Tech price pain in South Africa

Tech in South Africa, such as smartphones and gaming consoles, could be much cheaper if it weren’t for the country’s luxury tax, which can hinder the adoption of new technologies.
In the South African context, ad valorem is a tax on products deemed luxury items such as motor vehicles, electronic equipment, and cosmetics.
Conventionally, it’s just a tax based on the value of a transaction. Ad valorem tax duties range from 7% to 30%.
According to Schedule 1, part 2B of the Customs and Excise Act of 1964, ten types of electronic items are classified as luxury goods and are charged a 9% duty.
These are smartphones, monitors, projectors, videogame consoles, TVs valued at over R5,000, digital and video cameras, headphones, earphones, speakers, aircon, and microphones.
Electric vehicles are also included in the schedule, but the duty is calculated based on their value.
Many of these, such as video game consoles and aircons, can be classified as “up-market” consumer goods.

- **Objective 1**:
Name the product categories that the article on tech prices in South Africa gives as examples of items treated as luxury goods under ad valorem tax.
- **Objective 2**:
Please write the next few sentences of the article on tech prices in South Africa, picking up after its final sentence.
The rows that follow have no connection to the article on tech prices in South Africa.

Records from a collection
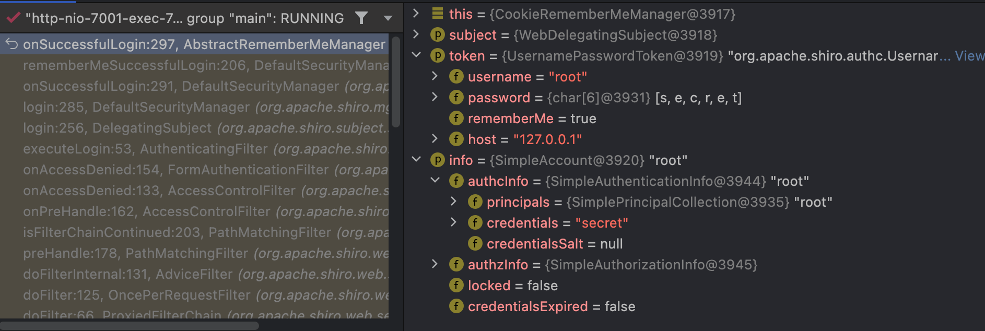Click the frames panel horizontal scrollbar
This screenshot has width=985, height=331.
[130, 326]
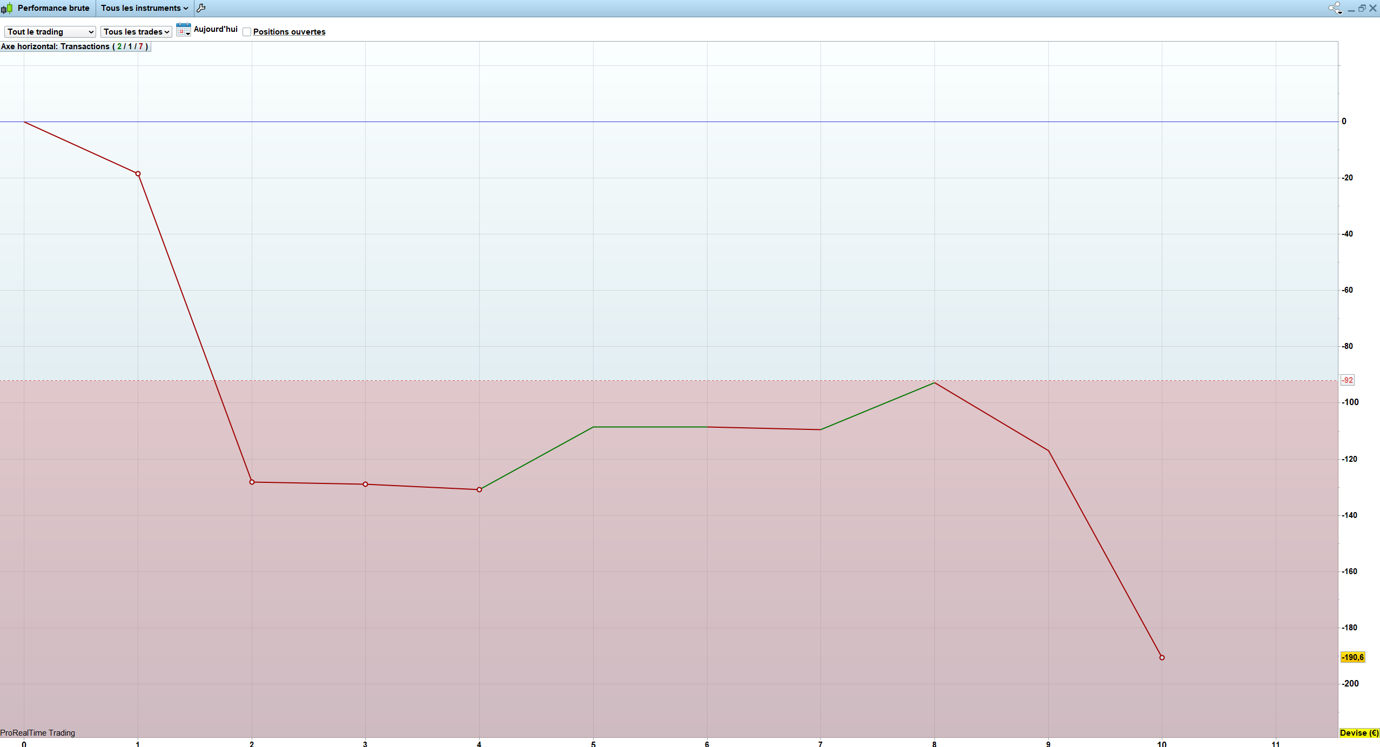Click the -92 dashed level label
Viewport: 1380px width, 747px height.
pos(1347,380)
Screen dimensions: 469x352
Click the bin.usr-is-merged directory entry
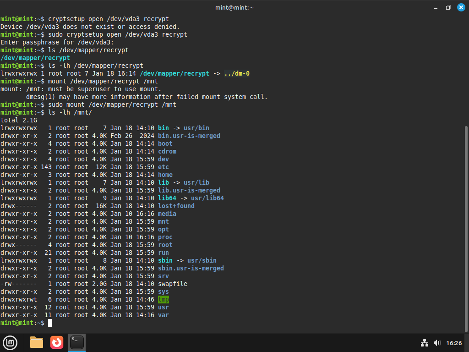pos(189,136)
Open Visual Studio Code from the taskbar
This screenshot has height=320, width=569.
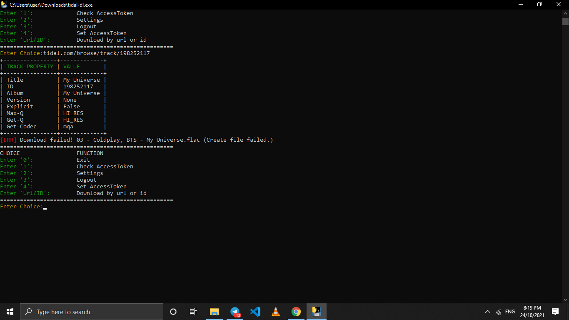click(255, 311)
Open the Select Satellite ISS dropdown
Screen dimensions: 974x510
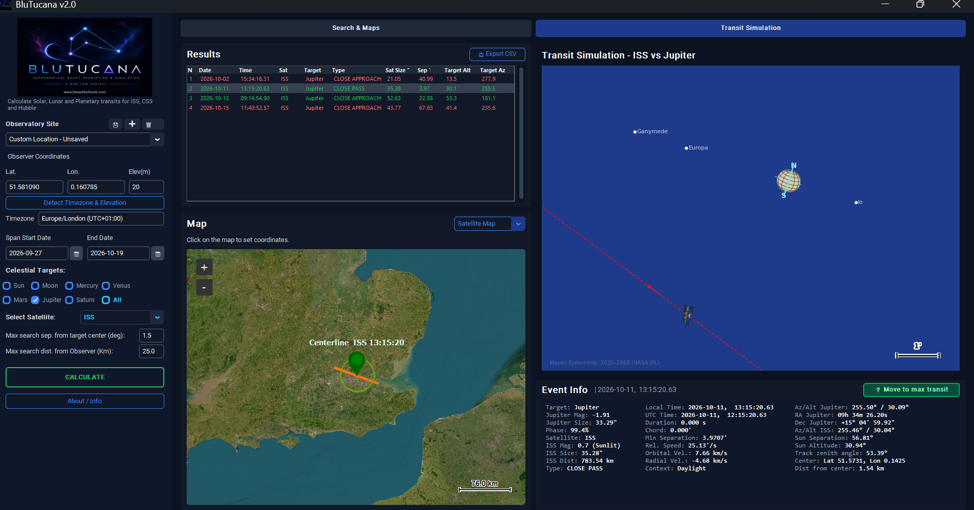(x=157, y=317)
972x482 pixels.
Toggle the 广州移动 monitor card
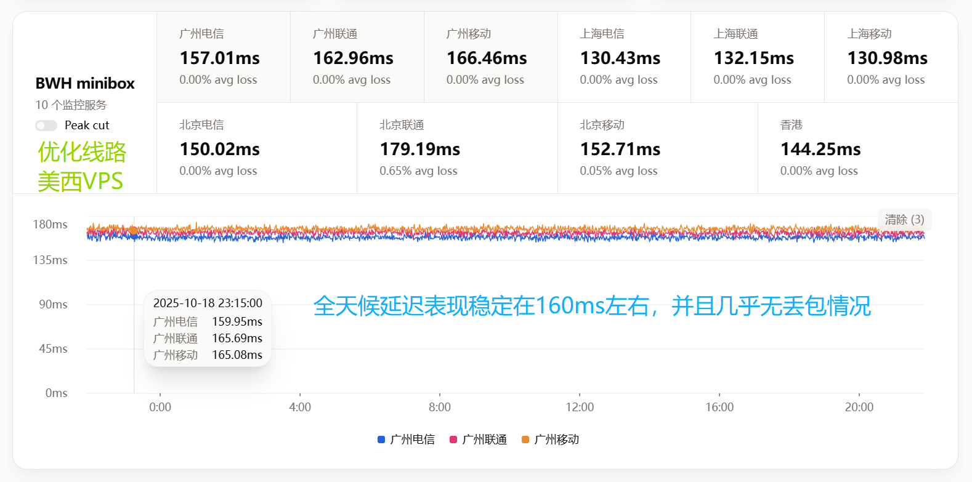point(490,57)
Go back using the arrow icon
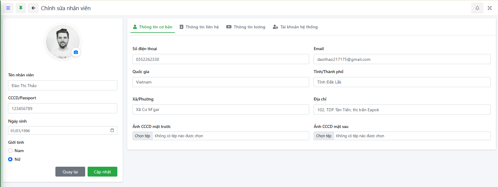This screenshot has width=498, height=187. pyautogui.click(x=33, y=8)

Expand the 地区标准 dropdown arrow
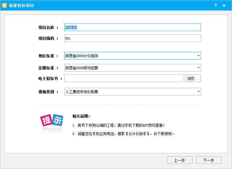(199, 56)
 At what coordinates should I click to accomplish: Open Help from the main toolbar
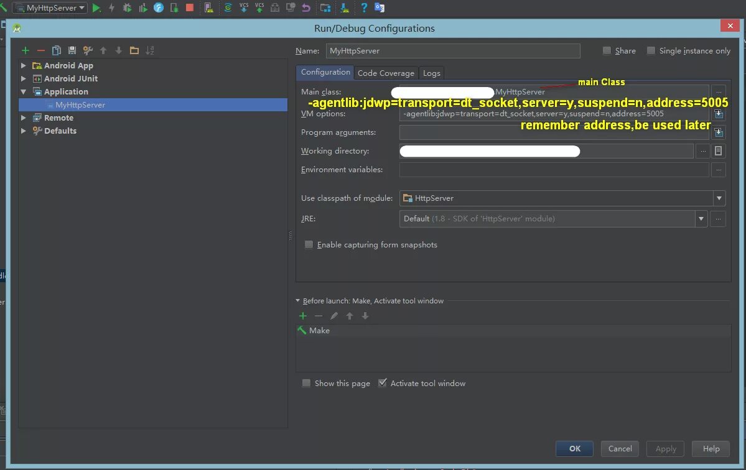click(x=364, y=7)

- **Final result 1**:
Motor vehicles, electronic equipment, and cosmetics.

- **Final result 2**:
However, given that smartphones, for instance, have become part of many South Africans’ everyday lives, the question arises as to whether the definition of a luxury good, according to the Act, is still valid.
South Africa’s communications minister, Solly Malatsi, has said he wants to see a threshold placed on the ad valorem tax on smartphones to lower the barrier for people to upgrade to 4G and 5G technology.
The country is phasing out 2G and 3G technology and aims to switch off the older networks at the end of 2027, although this is not yet set in stone.
MTN has stated in a notice on its website that it will switch off its 3G network by 31 December 2026. It has not given a date for shutting down its 2G network.
However, many South Africans still use 2G and 3G devices as they cannot afford to buy the more advanced technology.
The fact that many South Africans who cannot afford 4G and 5G technology will be cut off from mobile networks indicates that these devices are more of a necessity than a luxury.

Another example is how the tax is applied to vehicles and how this can negatively affect the EV market.
Any vehicle over the value of R250,000 is deemed a luxury item.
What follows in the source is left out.